**Activity**
Quote the text on conflict-of-interest editing below, from "Remember that SPLC" to "passed the baton.".

**Document text**
What damage did Cantor do, you ask? About 8000 edits worth across multiple accounts - nearly all containing major conflicts of interest.[7][8][9][10]

Prior to being open about his identity, he edited articles he had COIs on pseudonymously and without disclosure until taken to the COI noticeboard.[11] After his ban, he created two new accounts to continue his COI editing.[12][13] I recently launched a successful AFD for the 'Feminine essence concept of transsexuality' - the article was written by Cantor and was entirely a POV fork of gender identity, it was chock full of WP:Original research serving to legitimize the Blanchard typology citing primary sources from himself, Blanchard, and Bailey. While it was deleted near-unanimously in 2024, it had previously been kept at AFD in 2009 based on claims of notability per the source count (of unrelated sources). Cantor launched a tendentious AFD in 2011, attempted to delete the article Benjamin Scale in 2012, had his POV fork with COI issues Gynandromorphophilia deleted in 2013, and in 2016 he used a sock to delete an article on a sexologist who criticized him which he failed to delete in 2013. In 2015 he bludgeoned and tried to delete the article of a famous sexologist he disagreed with. In 2019, he got away scot-free for calling as his critics "autogynephilic mtfs".[14][15] Need I go on? For cheek, I shall - more COIs were noted during the case.[16][17][18][19][20]


A WP:FRINGE sexologist, known for his pathologizing views on transgender people, edited wikipedia's articles on trans topics and researchers he worked with for over a decade. Like Al Capone getting got on tax evasion - Cantor's years of COI editing and CPOV pushing was not enough, but the use of sockpuppets was. In 2013, an arbitrator had wisely noted the decision in no way implies a side is "right", hence the reason for the "limits of arbitration" principle. There are issues here with discussions over what constitutes reliable sources and fringe theories that are not addressed by the decision.[21] Alas, the issue was kicked down the road, only to bounce onward until 2021 when he was blocked for breaking his IBAN and socking. Perhaps it is only coincidence that since 2021 he has testified in 25 cases seeking to restrict transgender rights in the U.S after being hired by the Alliance Defending Freedom?[22]

Now, we can look at the more recent example. In April of this year, I filed a report at WP:AE for User:A Wider Lens.[23] Having received the equivalent of a GENSEX block on the Dutch Wikipedia for tendentious fringe promotion after years of issues,[24] this user began to edit the English one and swiftly began to edit war. What immediately popped out was the username was a reference to the "A Wider Lens" podcast, produced by Genspect. A quick review of their global contributions showed they consistently cited Genspect and Genspect in a trenchcoat the Society for Evidence-Based Gender Medicine. These organizations advocate gender exploratory therapy, a not-so-subtle rebranding of conversion therapy. For transparency, I wrote the articles on Genspect and SEGM - while they objected[25][26], consensus and RS have continued to agree they are quacks. A Wider Lens was swiftly blocked, aided by their incivility. Shortly after, they (and a sock they created) were globally locked due to cross-wiki abuse.[27][28]

Remember that SPLC report mentioned above describing Cantor as part of the old guard? It described the new guard as Genspect, SEGM, and a whole host of other astro-turfed organizations - which heavily cite, support, and work with the old. The fringe groups and activists advocating these views have passed the baton.

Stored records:
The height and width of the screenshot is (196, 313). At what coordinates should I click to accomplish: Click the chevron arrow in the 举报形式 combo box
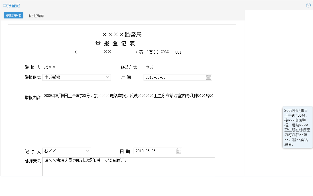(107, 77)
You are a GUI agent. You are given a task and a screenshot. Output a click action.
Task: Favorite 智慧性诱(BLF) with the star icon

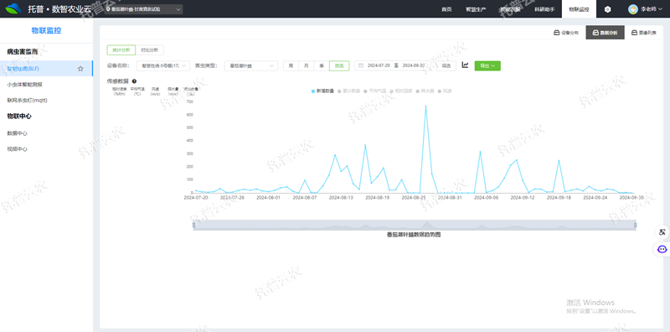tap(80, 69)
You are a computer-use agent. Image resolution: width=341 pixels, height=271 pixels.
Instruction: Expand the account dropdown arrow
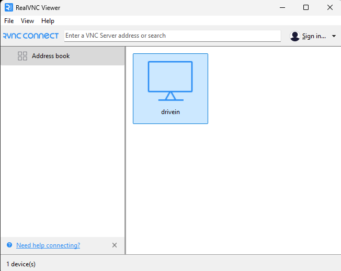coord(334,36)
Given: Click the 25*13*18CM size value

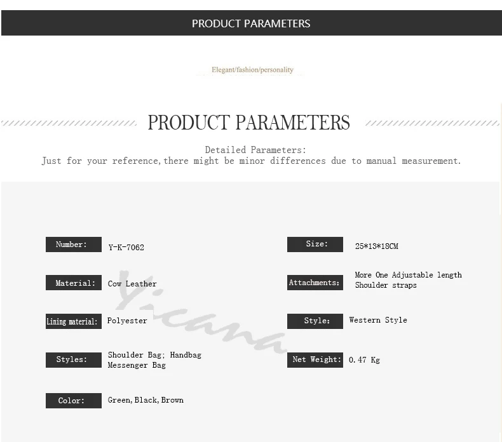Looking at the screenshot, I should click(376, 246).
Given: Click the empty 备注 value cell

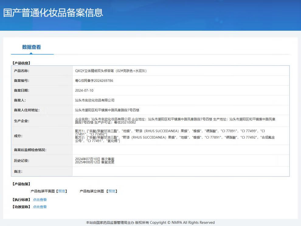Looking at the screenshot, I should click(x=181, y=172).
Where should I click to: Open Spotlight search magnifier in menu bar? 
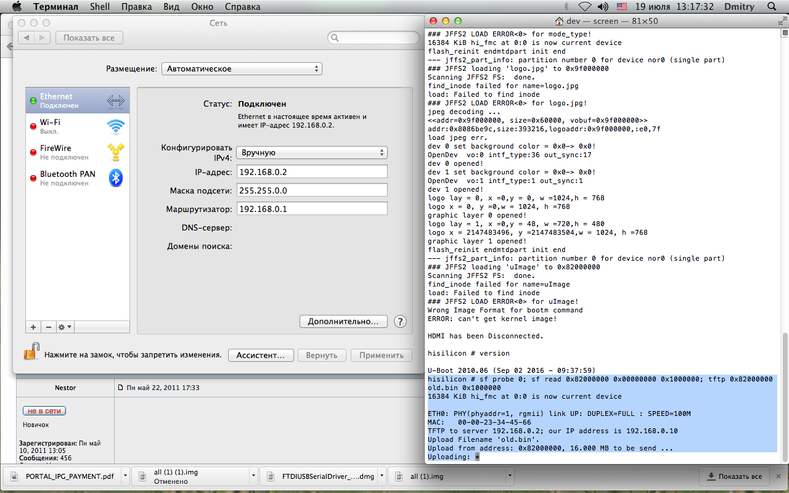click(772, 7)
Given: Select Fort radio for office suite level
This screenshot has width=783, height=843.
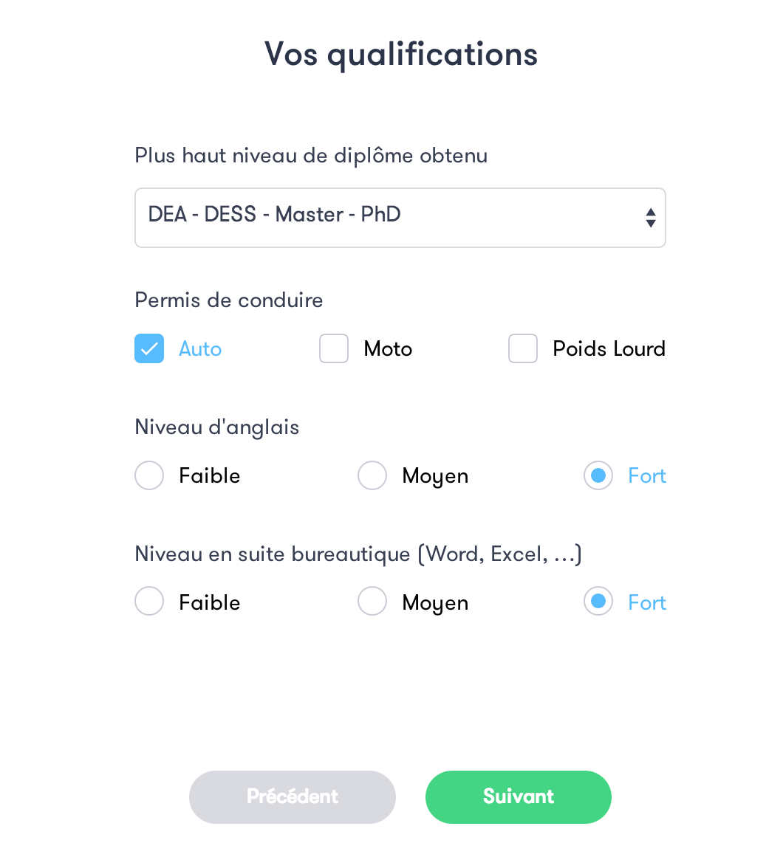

**The completed task**
Remember that SPLC report mentioned above describing Cantor as part of the old guard? It described the new guard as Genspect, SEGM, and a whole host of other astro-turfed organizations - which heavily cite, support, and work with the old. The fringe groups and activists advocating these views have passed the baton.